Medicare is the basis of Australia's health care system and covers many health care costs. Most Australian residents are eligible for Medicare.
You can choose whether to have Medicare cover only, or a combination of Medicare and private health insurance.
The Medicare system has three parts: hospital, medical and pharmaceutical.
Under Medicare you can be treated as a public patient in a public hospital, at no charge, by a doctor appointed by the hospital. You can choose to be treated as a public patient, even if you are privately insured.
As a public patient, you cannot choose your own doctor and you may not have a choice about when you are admitted to hospital because you may be placed on a public hospital waiting list.
Medicare does not cover:
- private patient hospital costs (for example, theatre fees or accommodation) - you can purchase private hospital insurance to cover this item;
- medical and hospital costs incurred overseas;
- medical and hospital services which are not clinically necessary, or surgery solely for cosmetic reasons;
- ambulance services; and
- emergency department administration or facility fees.
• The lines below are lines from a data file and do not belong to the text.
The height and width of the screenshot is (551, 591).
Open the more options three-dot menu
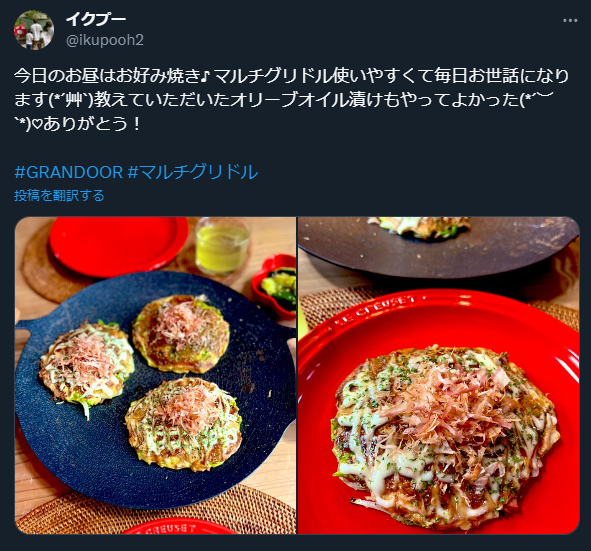point(570,21)
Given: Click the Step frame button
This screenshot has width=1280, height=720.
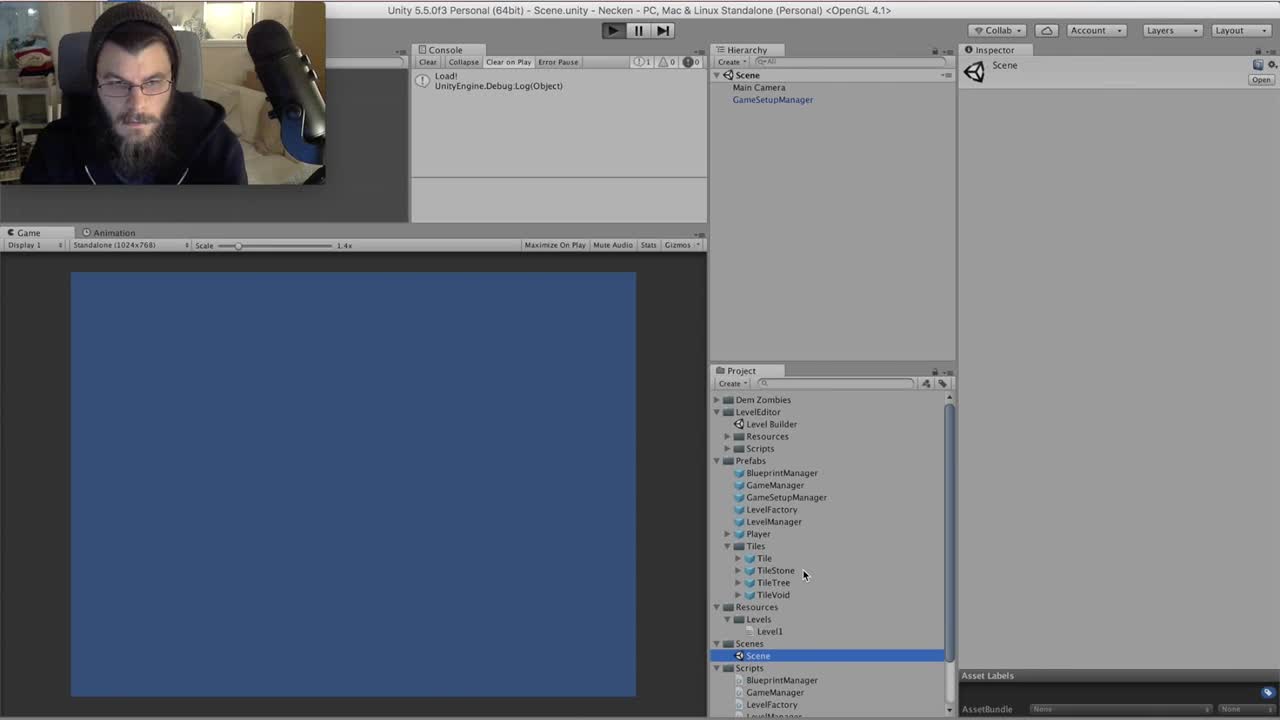Looking at the screenshot, I should click(662, 30).
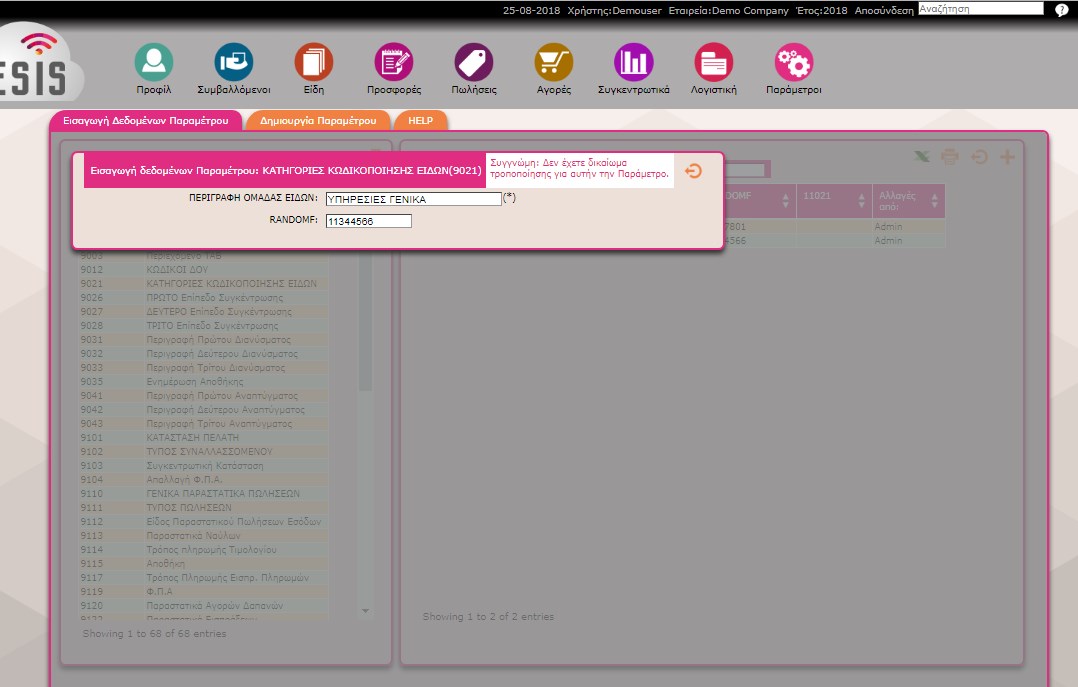Viewport: 1078px width, 687px height.
Task: Open Προσφορές notepad icon
Action: 393,62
When you visit a doctor outside a hospital, Medicare will reimburse 100% of the Medicare Benefits Schedule (MBS) fee for a general practitioner and 85% of the MBS fee for service provided by a specialist. If your doctor bills Medicare directly (bulk billing), you will not have to pay anything.
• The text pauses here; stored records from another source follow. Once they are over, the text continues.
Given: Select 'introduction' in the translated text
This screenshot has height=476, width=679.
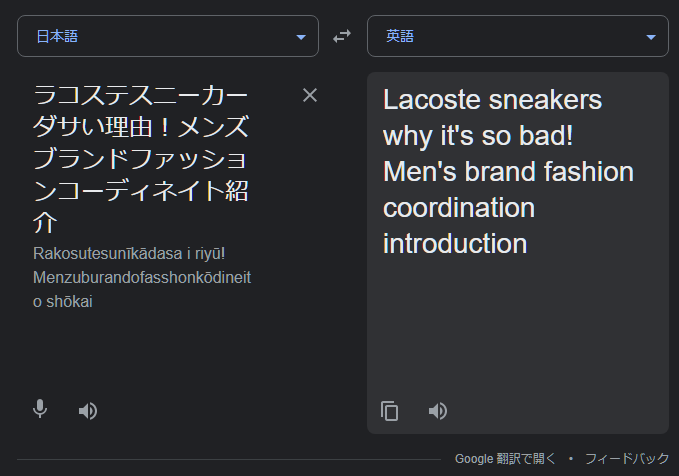Looking at the screenshot, I should pos(455,243).
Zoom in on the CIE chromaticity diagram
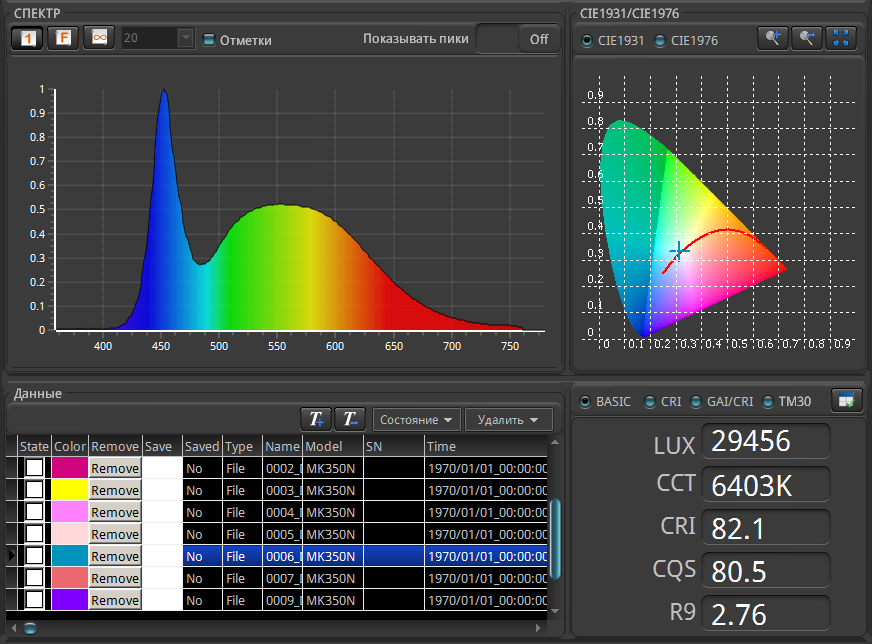 (x=771, y=38)
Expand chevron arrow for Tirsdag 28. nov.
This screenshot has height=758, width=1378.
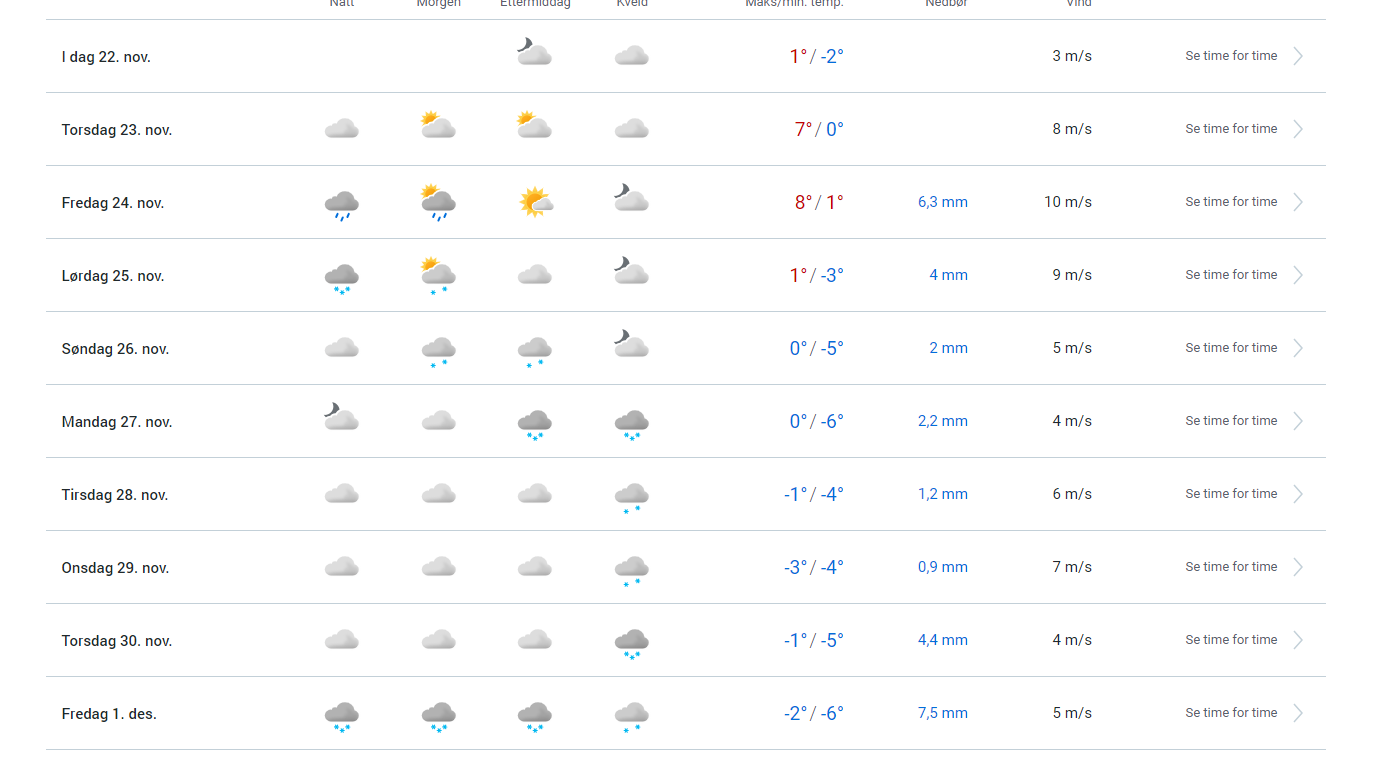(1298, 494)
Medicare provides benefits for:
- consultation fees for doctors, including specialists;
- tests and examinations by doctors needed to treat illnesses, such as x-rays and pathology tests;
- eye tests performed by optometrists;
- most surgical and other therapeutic procedures performed by doctors;
- some surgical procedures performed by approved dentists;
- specific items under the Cleft Lip and Palate Scheme;
- specific items under the Enhanced Primary Care (EPC) program; and
- specific items for allied health services as part of the Chronic Disease Management Plan.
Medicare does not cover:
- examinations for life insurance, superannuation or memberships for which someone else is responsible (for example, a compensation insurer, employer or government authority);
- ambulance services;
- most dental examinations and treatment;
- most physiotherapy, occupational therapy, speech therapy, eye therapy, chiropractic services, podiatry or psychology services;
- acupuncture (unless part of a doctor's consultation);
- glasses and contact lenses;
- hearing aids and other appliances; and
- home nursing.
Many of these items can be covered on private health insurance general treatment (extras) policies. Most insurers will have limits on how much you can claim per service and per year.
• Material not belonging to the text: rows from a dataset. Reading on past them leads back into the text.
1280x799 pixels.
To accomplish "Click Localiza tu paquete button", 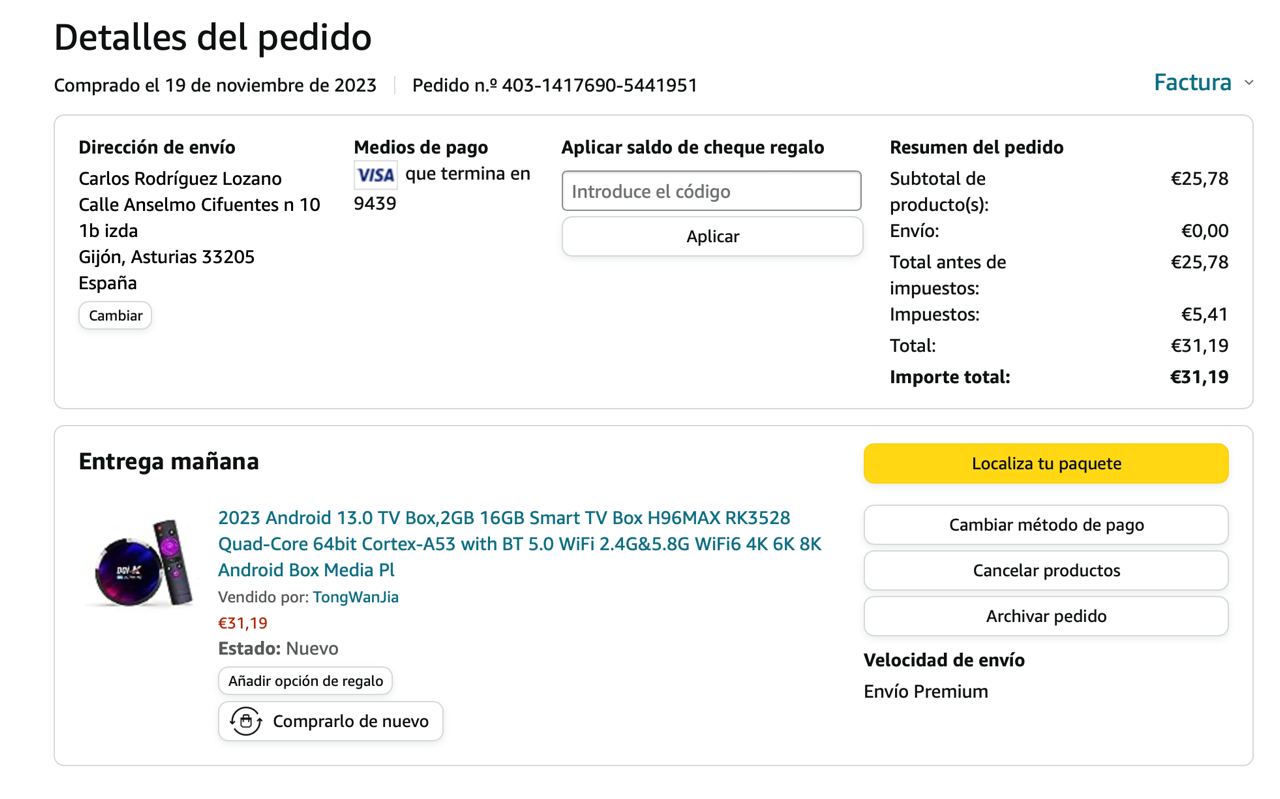I will [x=1046, y=464].
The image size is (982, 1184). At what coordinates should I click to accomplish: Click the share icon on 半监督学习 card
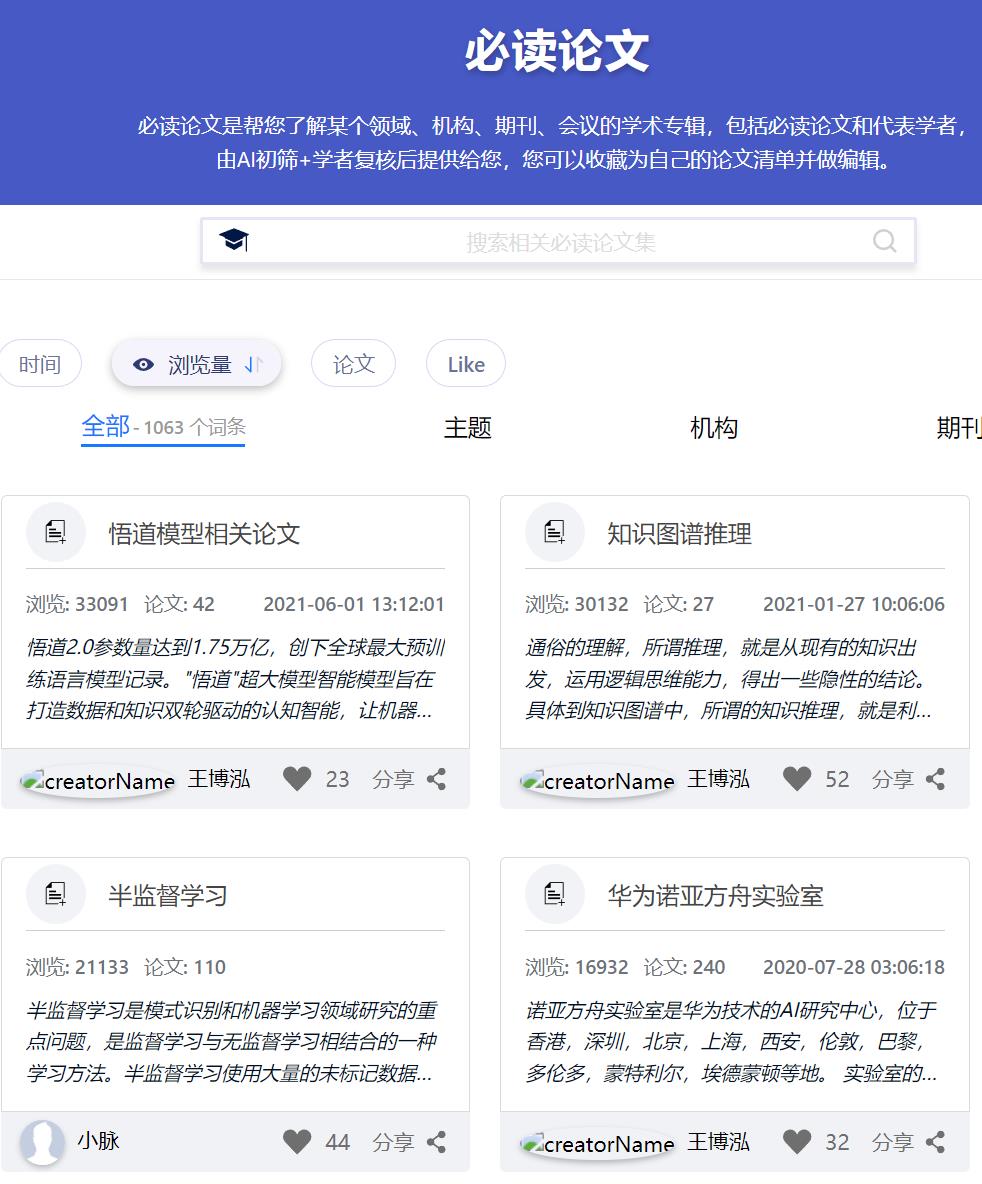[x=437, y=1141]
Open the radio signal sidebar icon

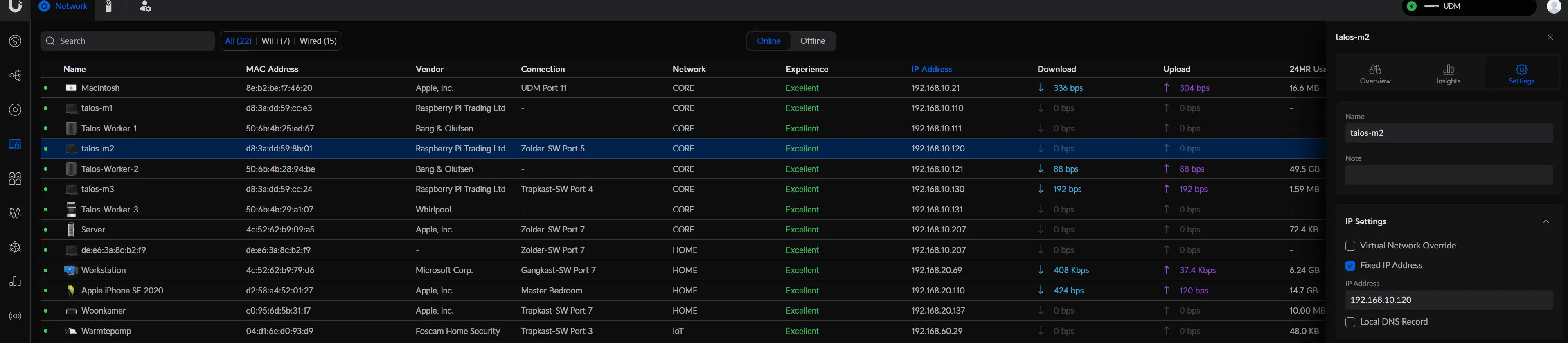pos(15,316)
Under the Pharmaceutical Benefits Scheme (PBS) you pay only part of the cost of most prescription medicines purchased at pharmacies. The rest of the cost is covered by the PBS. You must present your Medicare card to obtain this benefit.
The amount you pay varies, and is dependent on the type of medicine, up to a standard maximum. People with Government-issued concession cards have a lower maximum payment.